Invasive Group AStreptococcus (GAS) on the Rise in Parts of the US
Cases of invasive streptococcus A, which declined during the COVID-19 pandemic, have recently begun to increase again. The U.S. Centers for Disease Control and Prevention warned last December that cases of invasive streptococcal A were on the rise. The World Health Organization first reported a surge in GAS infections in several countries in the same month. Data from the U.K. show that at the end of 2022, the number of Group A strep infections was nearly three times higher than in the same period over the past five years.
The Centers for Disease Control and Prevention told ABC News on Wednesday that the number of invasive streptococcal A disease among U.S. children has returned to pre-pandemic levels, and in some places has even exceeded them.
1. What causes invasive group A streptococcus?
Group A streptococcus (GAS) is a common bacteria that lives on our skin and often in our throat. It can cause different types of infections, the most common being streptococcal pharyngitis. Rarely, it can cause serious infections such as streptococcal toxic shock syndrome or necrotizing fasciitis (a rare bacterial infection). Serious infections occur when group A streptococci invade other parts of the body such as the blood or spinal fluid.
2. How common are invasive group A streptococci?
Invasive group A streptococcus is a dangerous but rare disease that causes about 1,500 to 2,300 deaths in the United States each year, according to the Centers for Disease Control and Prevention. Invasive group A streptococci are more common in children.

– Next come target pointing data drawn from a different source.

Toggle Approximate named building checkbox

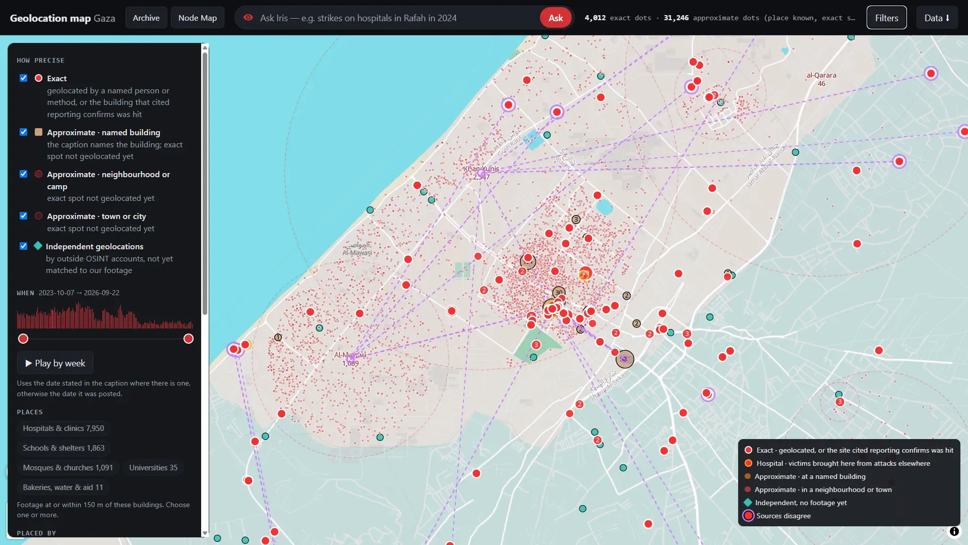point(23,132)
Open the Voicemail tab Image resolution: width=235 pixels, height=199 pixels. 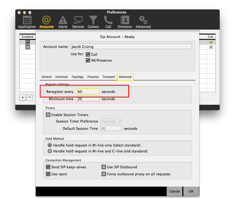[x=61, y=77]
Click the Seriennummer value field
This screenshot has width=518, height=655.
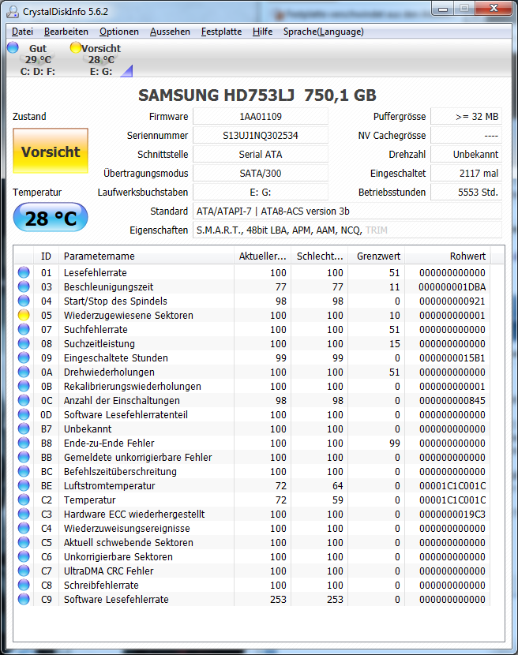pyautogui.click(x=261, y=136)
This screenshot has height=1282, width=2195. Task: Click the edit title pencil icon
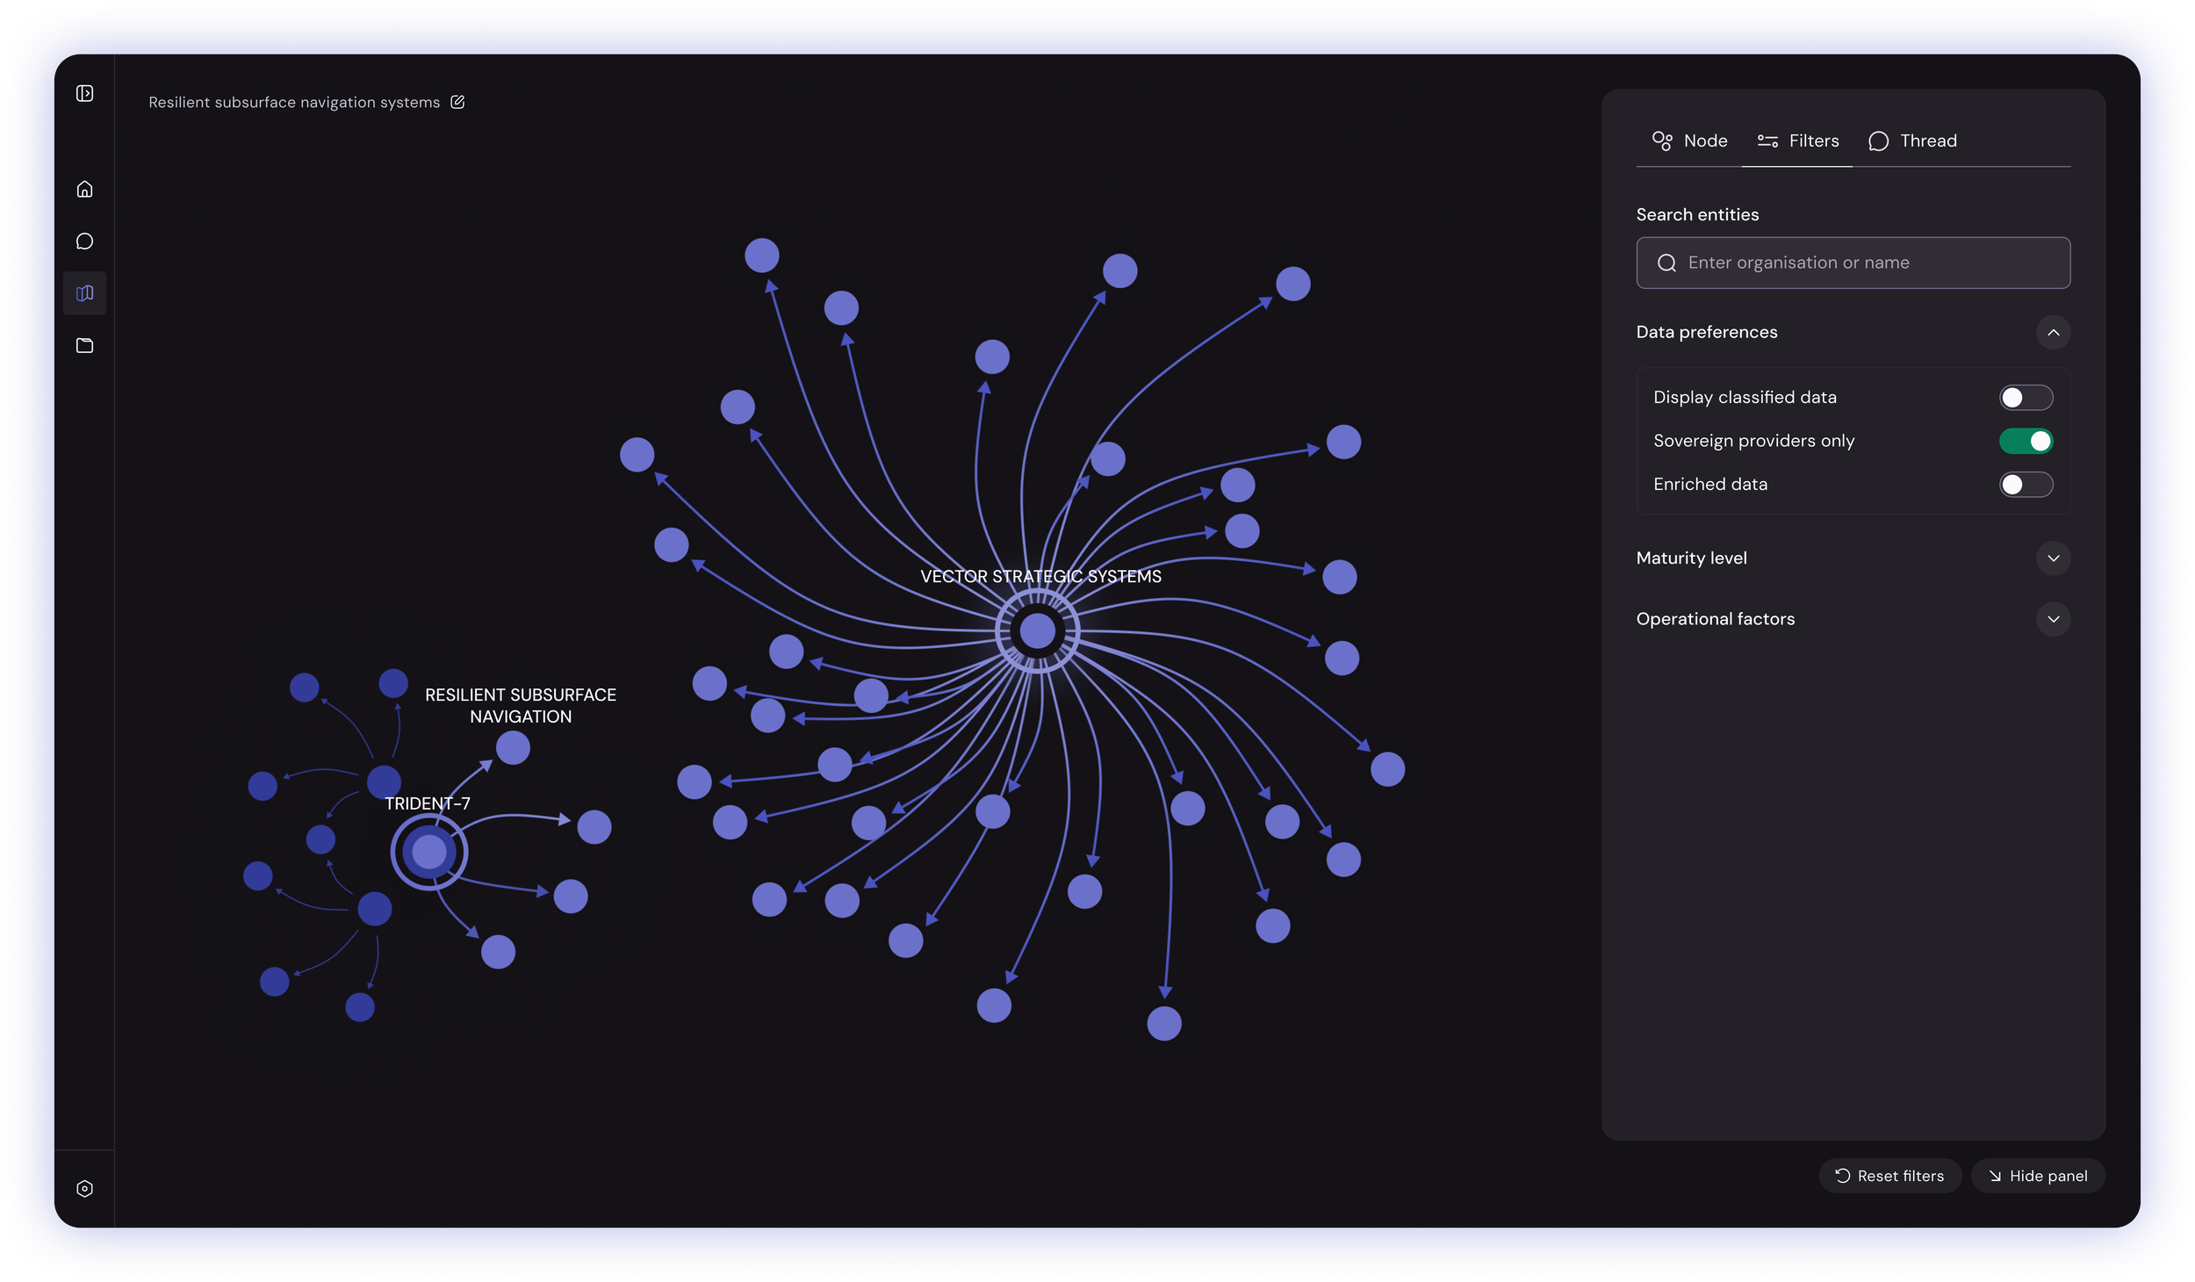[x=457, y=102]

3. How is invasive group A streptococcus treated?
This condition is usually treated in the hospital with intravenous antibiotics and other supportive measures.
The drug used to treat mild to moderate strep infections is amoxicillin, which is in short supply nationwide. If strep is untreated or under-treated, it can lead to invasive group A strep. At this stage, there are no data to suggest a direct link between the shortage of amoxicillin and the surge of cases.
4. What are the most common symptoms of invasive group A strep?
Parents and caregivers should watch for fever, sore throat, difficulty swallowing or a child who is not behaving normally.
Parents should also look for signs of toxic shock syndrome and "flesh-eating" skin infections, which can be signs of an invasive strep infection. According to the U.S. Centers for Disease Control and Prevention, symptoms of toxic shock include fever, chills, muscle pain, nausea and vomiting.
Early symptoms of a severe skin infection include rapid skin expansion, severe pain and fever. Later, it may look like blisters, changes in skin color or pus in the infected area.
5.How can a person reduce exposure to invasive group a streptococcus?
Because strep is spread by coughing, sneezing and object surfaces, practicing good hygiene - such as washing hands, object surfaces, plates or cups - can prevent it from spreading.